Land under the purview of the Act: The Bill provides that two types of land will be under the purview of the Act: (i) land declared/notified as a forest under the Indian Forest Act, 1927 or under any other law, or (ii) land not covered in the first category but notified as a forest on or after October 25, 1980 in a government record. Further, the Act will not apply to land changed from forest use to non-forest use on or before December 12, 1996 by any authority authorised by a state/UT.

Exempted categories of land: The Bill exempts certain types of land from the provisions of the Act, such as forest land along a rail line or a public road maintained by the government providing access to a habitation, or to a rail, and roadside amenities up to a maximum size of 0.10 hectare. Forest land that will also be exempted includes: (i) land situated within 100 km from international borders, Line of Control, or Line of Actual Control, for construction of a strategic linear project of national importance and concerning national security, (ii) land up to 10 hectares, for constructing security-related infrastructure, or (iii) land proposed to be used for constructing defence related projects, camps for paramilitary forces, or public utility projects up to five hectares in a left-wing extremism affected area. These exemptions will be subject to the terms and conditions specified by the central government by guidelines.

Assignment/leasing of forest land: Under the1980 Act, a state government requires prior approval of the central government to assign forest land to any entity not owned or controlled by government. In the Bill, this condition is extended to all entities, including those owned and controlled by government. It also requires that prior approval be subject to terms and conditions prescribed by the central government.
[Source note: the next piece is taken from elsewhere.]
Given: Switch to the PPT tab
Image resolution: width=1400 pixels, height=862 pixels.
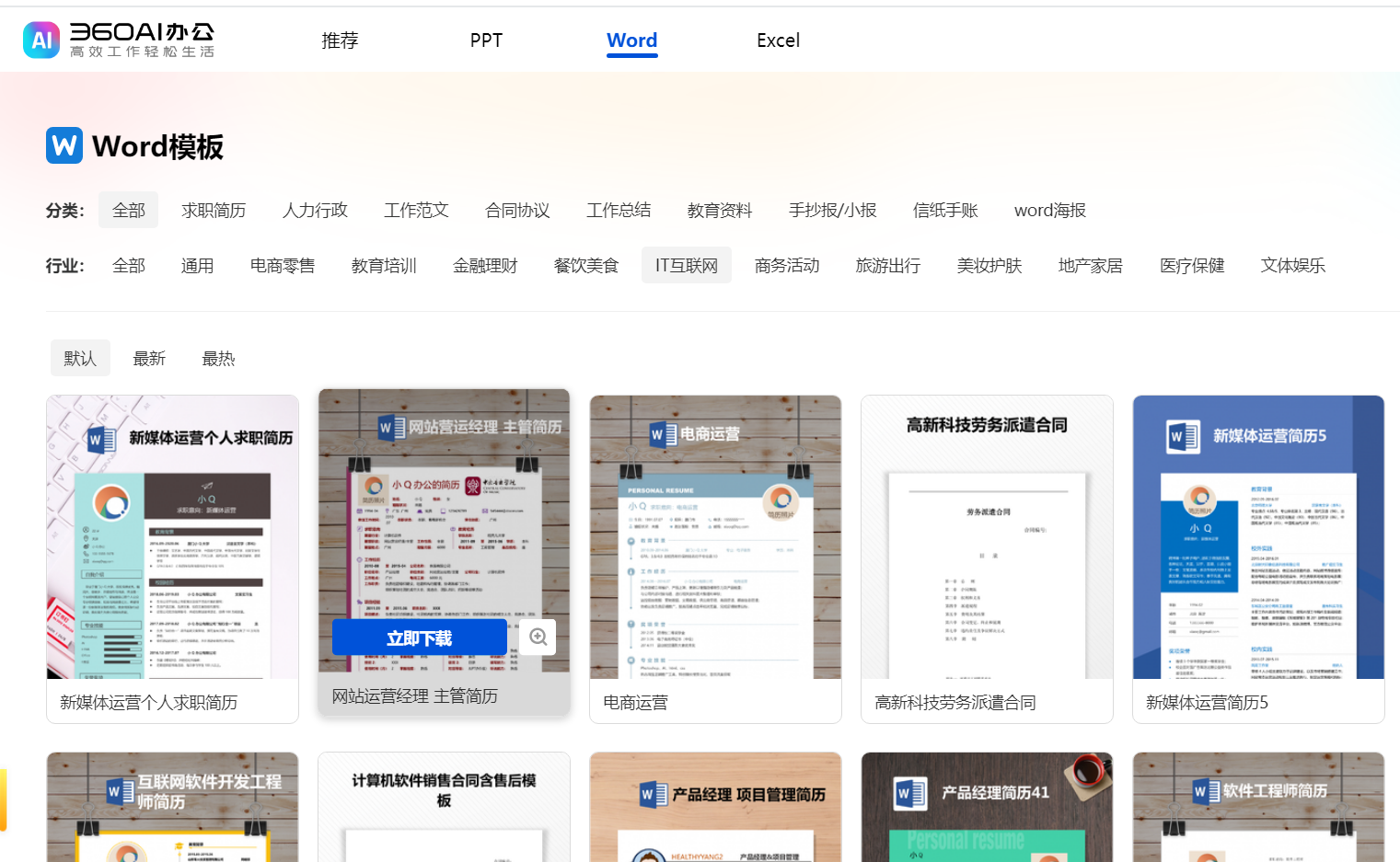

Permitted activities in forest land: The 1980 Act restricts the dereservation of forests or use of forest land for non-forest purposes. Such restrictions may be lifted with the prior approval of the central government. Non-forest purposes include use of land for cultivating horticultural crops or for any purpose other than re-afforestation. The Act specifies certain activities that will be excluded from non-forest purposes, meaning that restrictions on the use of forest land for non-forest purposes will not apply. These activities include works related to the conservation,
management, and development of forest and wildlife such as establishing check posts, fire lines, fencing, and wireless communication.
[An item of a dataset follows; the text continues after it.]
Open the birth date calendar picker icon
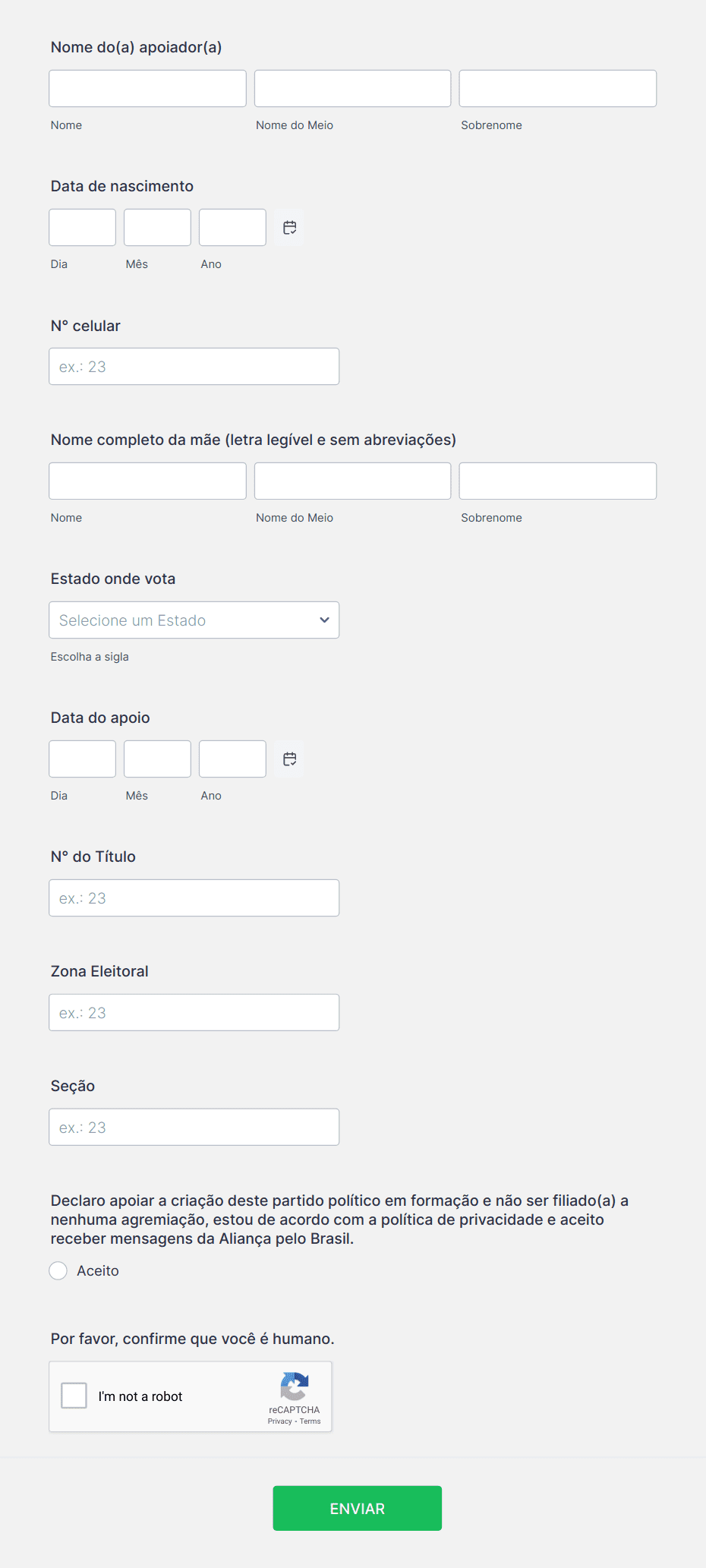 pos(289,228)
The Bill adds more activities to this list such as: (i) zoos and safaris under the Wild Life (Protection) Act, 1972 owned by the government or any authority, in forest areas other than protected areas, (ii) ecotourism facilities, (iii) silvicultural operations (enhancing forest growth), and (iv) any other purpose specified by the central government. Further, the central government may specify terms and conditions to exclude any survey (such as exploration activity, seismic survey) from being classified as non-forest purpose.

Power to issue directions: The Bill adds that the central government may issue directions for the implementation of the Act to any authority/organisation under or recognised by the centre, state, or union territory (UT).